Ship Ahoy — The Miami International Boat Show is in town this weekend, and so is Boatboy to take in the sights.

Saturday Morning TV: What better way to celebrate Valentine’s Day and the boat show?

Tuesday, February 3, 2009

Rove Will Talk?

Murray Waas reports at TPM that Karl Rove will break his Garbo-like silence about the U.S. attorneys firings and his role in the indictment and conviction of former Alabama governor Don Siegelman.

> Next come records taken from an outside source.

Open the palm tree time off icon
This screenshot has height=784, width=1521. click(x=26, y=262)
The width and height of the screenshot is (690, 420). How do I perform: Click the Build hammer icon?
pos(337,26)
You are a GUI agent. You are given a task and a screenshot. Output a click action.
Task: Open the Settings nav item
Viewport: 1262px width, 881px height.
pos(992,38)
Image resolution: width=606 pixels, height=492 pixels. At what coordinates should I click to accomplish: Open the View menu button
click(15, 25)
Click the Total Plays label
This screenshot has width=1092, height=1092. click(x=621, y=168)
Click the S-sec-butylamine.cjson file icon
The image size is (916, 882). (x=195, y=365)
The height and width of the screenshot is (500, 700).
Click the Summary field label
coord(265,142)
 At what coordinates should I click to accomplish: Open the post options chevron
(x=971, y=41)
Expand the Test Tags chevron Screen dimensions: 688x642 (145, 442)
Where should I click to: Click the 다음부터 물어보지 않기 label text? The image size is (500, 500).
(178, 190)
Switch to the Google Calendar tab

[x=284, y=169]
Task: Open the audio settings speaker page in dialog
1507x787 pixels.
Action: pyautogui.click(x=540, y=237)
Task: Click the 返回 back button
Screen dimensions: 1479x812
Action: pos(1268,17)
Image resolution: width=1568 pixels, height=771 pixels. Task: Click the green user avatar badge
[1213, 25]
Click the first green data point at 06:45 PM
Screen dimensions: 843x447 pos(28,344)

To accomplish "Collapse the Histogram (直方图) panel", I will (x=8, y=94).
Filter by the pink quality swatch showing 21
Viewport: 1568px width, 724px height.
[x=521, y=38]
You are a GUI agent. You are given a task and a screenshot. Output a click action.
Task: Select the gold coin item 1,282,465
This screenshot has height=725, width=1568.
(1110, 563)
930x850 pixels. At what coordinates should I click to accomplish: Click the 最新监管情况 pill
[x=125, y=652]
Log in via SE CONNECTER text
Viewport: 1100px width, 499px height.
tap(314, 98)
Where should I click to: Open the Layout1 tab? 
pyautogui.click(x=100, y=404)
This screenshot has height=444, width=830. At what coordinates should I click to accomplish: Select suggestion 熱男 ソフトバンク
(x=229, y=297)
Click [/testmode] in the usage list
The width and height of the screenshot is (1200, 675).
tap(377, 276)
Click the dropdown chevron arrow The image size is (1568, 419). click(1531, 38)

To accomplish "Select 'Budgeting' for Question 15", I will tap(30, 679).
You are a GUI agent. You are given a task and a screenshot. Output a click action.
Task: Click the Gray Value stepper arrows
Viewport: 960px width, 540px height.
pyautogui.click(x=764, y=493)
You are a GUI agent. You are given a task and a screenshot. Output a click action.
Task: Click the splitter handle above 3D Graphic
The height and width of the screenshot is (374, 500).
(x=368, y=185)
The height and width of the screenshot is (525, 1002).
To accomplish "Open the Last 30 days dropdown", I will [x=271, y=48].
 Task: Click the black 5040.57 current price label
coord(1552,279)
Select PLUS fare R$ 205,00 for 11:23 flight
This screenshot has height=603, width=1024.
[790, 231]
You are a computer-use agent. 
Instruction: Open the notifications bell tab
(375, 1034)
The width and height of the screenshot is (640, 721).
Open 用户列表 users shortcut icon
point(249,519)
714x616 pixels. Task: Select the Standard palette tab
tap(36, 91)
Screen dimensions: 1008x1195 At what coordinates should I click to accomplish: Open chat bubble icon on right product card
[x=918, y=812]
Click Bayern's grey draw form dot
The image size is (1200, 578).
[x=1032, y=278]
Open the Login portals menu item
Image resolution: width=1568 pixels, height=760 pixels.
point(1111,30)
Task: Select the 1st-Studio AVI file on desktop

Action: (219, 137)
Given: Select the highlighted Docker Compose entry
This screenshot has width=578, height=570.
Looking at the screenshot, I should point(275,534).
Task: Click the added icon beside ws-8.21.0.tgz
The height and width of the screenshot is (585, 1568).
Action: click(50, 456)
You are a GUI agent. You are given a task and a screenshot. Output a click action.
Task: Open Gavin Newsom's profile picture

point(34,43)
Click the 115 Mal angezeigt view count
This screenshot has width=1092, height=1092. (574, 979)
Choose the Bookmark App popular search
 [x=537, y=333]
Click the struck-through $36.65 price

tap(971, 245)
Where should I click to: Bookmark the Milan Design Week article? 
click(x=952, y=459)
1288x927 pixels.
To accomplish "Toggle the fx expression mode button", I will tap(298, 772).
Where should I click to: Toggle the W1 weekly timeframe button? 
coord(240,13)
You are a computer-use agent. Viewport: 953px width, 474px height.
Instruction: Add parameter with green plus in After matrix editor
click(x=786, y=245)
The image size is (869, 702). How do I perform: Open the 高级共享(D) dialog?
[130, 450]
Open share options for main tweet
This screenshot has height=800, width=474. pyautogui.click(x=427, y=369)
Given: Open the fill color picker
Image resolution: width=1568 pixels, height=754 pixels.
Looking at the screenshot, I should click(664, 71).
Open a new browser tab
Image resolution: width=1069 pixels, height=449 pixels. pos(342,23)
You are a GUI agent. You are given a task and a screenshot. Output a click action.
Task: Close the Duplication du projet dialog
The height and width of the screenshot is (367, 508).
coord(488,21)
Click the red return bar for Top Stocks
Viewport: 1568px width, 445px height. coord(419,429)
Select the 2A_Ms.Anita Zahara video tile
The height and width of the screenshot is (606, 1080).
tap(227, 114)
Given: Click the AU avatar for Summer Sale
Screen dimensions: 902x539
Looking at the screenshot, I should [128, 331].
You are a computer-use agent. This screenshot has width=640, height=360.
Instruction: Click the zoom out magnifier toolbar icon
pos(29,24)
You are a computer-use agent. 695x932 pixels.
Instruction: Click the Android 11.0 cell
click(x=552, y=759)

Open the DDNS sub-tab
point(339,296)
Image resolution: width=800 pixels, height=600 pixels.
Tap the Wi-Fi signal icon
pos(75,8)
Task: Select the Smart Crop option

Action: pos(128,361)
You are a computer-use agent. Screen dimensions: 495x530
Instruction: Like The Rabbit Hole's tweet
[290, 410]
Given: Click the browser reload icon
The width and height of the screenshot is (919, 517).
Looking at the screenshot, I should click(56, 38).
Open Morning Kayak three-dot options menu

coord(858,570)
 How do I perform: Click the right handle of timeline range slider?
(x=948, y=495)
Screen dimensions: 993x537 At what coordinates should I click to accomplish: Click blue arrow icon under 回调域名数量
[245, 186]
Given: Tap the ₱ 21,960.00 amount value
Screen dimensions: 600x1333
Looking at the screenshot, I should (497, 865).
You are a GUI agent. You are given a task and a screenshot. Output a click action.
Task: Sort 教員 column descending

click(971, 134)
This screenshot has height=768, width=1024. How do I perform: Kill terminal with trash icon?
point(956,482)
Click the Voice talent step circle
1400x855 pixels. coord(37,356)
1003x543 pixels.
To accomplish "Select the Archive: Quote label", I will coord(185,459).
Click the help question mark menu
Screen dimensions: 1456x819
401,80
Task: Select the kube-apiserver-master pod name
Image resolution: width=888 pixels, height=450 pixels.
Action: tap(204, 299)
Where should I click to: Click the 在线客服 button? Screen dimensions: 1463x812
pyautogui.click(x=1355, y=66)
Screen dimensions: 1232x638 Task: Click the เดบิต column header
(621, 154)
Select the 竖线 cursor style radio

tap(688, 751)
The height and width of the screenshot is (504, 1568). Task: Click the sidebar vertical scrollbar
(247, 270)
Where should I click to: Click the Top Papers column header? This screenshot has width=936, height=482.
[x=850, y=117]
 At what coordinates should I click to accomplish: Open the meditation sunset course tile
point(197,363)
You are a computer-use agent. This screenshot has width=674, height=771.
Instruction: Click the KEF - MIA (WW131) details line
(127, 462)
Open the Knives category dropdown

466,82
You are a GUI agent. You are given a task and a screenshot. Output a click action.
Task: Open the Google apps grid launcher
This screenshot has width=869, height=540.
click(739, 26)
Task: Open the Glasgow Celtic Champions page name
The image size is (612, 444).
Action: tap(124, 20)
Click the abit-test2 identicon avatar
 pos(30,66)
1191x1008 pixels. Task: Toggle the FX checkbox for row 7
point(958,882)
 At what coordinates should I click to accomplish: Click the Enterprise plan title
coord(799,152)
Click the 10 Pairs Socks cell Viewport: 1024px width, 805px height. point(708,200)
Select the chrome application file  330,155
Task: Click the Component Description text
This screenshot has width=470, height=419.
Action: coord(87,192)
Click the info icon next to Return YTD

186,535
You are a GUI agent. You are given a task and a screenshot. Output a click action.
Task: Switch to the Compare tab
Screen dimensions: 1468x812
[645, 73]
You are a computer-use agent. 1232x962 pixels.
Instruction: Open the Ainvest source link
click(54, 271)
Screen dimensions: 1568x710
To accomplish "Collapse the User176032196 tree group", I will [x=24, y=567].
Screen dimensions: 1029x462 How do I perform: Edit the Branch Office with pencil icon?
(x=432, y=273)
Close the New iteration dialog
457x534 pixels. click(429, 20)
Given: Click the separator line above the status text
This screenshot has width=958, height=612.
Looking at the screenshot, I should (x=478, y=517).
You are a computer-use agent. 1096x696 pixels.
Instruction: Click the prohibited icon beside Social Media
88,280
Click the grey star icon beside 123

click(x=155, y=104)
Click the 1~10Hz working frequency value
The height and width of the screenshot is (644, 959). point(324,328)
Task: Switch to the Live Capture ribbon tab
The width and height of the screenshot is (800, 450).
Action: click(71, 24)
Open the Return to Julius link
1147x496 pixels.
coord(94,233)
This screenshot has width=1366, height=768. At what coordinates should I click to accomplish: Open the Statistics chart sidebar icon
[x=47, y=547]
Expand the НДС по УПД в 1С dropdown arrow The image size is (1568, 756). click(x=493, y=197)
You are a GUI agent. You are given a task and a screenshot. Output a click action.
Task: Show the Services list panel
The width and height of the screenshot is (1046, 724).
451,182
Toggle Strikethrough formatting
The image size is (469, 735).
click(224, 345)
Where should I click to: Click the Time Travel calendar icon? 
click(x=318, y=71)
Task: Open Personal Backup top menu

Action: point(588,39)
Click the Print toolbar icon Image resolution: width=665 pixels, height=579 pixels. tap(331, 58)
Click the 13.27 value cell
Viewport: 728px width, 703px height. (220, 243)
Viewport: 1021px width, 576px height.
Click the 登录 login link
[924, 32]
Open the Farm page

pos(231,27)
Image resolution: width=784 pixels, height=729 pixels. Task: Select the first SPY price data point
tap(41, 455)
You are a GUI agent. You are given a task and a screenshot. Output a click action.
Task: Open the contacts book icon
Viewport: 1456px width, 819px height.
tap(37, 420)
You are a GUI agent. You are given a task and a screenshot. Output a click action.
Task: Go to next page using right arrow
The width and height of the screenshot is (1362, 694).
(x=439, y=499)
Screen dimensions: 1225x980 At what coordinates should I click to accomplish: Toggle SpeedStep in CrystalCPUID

Rove previously refused to cooperate with an earlier Justice Department inquiry into the firings. The Justice Department’s Inspector General and its Office of Professional Responsibility (OPR) said in a report released last September detailing their earlier probe of the firings of the U.S. attorneys that their investigation was severely “hindered” by the refusal by Rove and other senior Bush administration officials to cooperate with the probe.

Rove’s attorney, Robert Luskin, said that Rove, however, will cooperate with a federal criminal probe of the firings being led by Nora Dannehy, the Acting U.S. Attorney for Connecticut who was selected by former Attorney General Michael Mukasey to lead the investigation. Dannehy has recently empaneled a federal grand jury to hear evidence in the matter.

I echo David Kurtz’s skepticism; I’ll believe it when I see it.